Troncs 12-14 © Bauart / Yves André
Published by Espazium - Les éditions de la culture du bâti, the latest issue in the “Bâtisseurs suisses” series is devoted to the renovation of two high-rise apartment buildings in Serrières, in the heights of the city of Neuchâtel. Carried out by Bauart, this renovation of buildings dating from the 1970s demonstrates an approach that is both architecturally discreet and environmentally ambitious. The publication includes an interview with Prof. Emmanuel Rey detailing an architectural approach that integrates Baukultur issues and ecological transition objectives.
The “Bâtisseurs suisses” series documents large-scale projects and exceptional works in Switzerland. Here, it focuses on the renovation of two high-rise apartment buildings. The renovation was carried out in small steps, resulting from a sensitive approach and a proportionate control of efforts, which finds its coherence between heritage preservation, ecological ambition, and socio-economic reality: “an intervention playing on the frontier between visible and invisible”.
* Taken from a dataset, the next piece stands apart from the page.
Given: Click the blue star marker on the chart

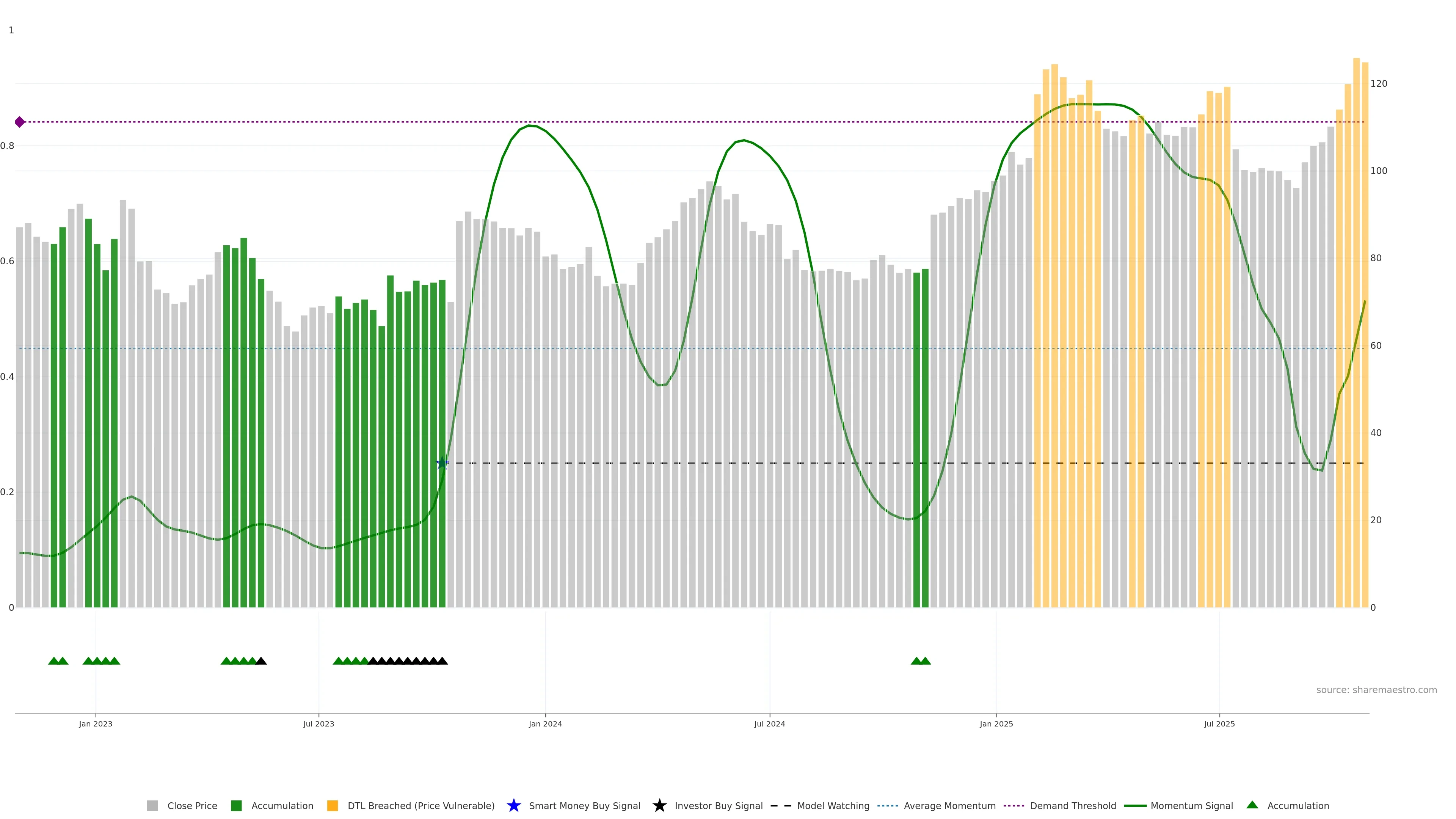Looking at the screenshot, I should coord(442,463).
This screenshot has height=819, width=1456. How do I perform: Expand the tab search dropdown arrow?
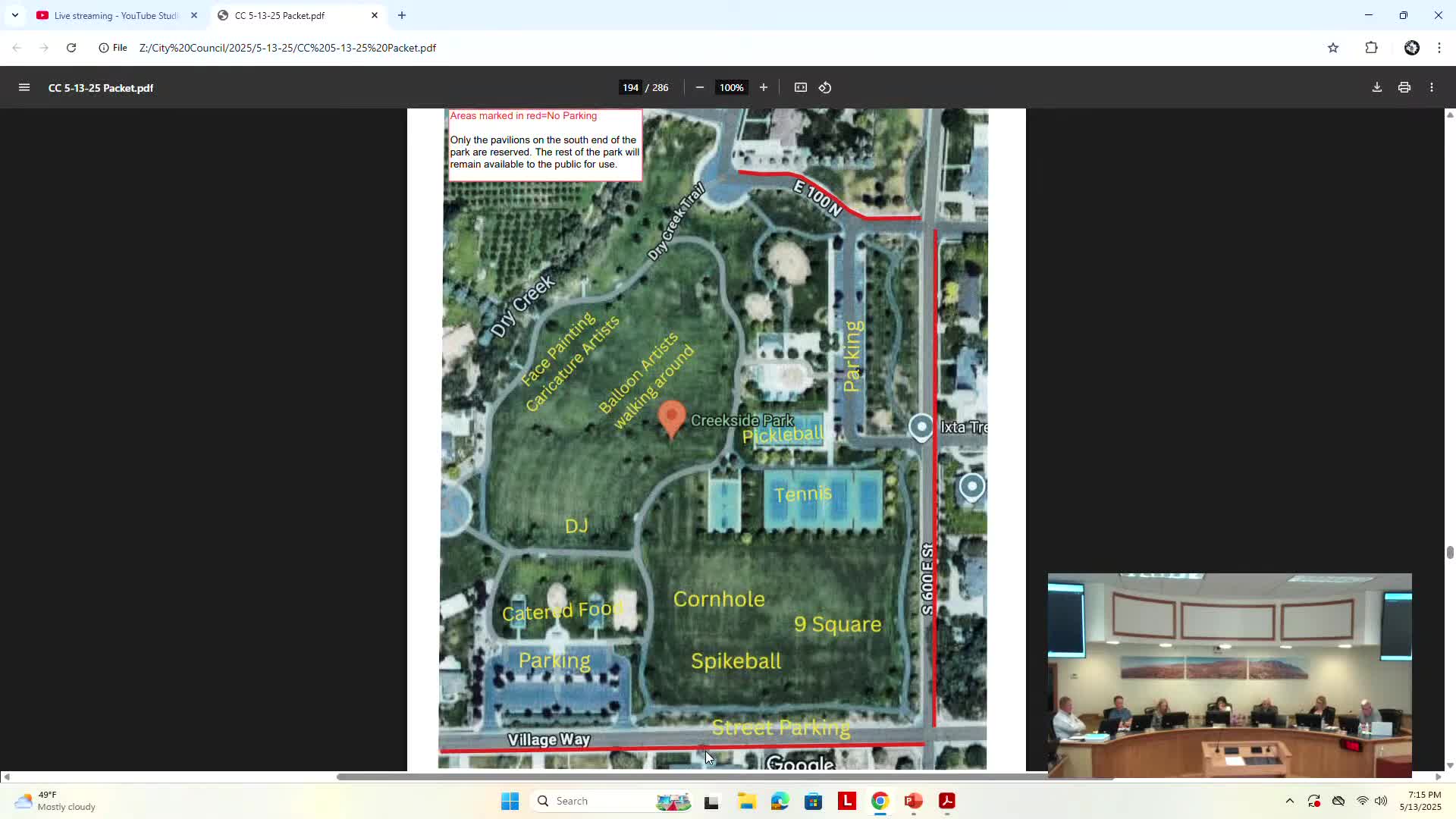click(15, 15)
The publication highlights that the architect's role cannot be reduced to resolving conflicts arising from sometimes contradictory standards. On the contrary, the architect's expertise lies first in understanding the possible course of action and then only in projecting, based on scenarios drawn up in conjunction with the client. In this renovation project, the invisibility of the intervention became one of the decisive parameters for both parties.
The rehabilitation of these two emblematic buildings of the post-war housing boom illustrates a sensitive decision-making process, an intervention, that at first glance, appears to result from an accumulation of strategic choices but whose success is due to global thinking. What if the invisible were driving the architectural concept?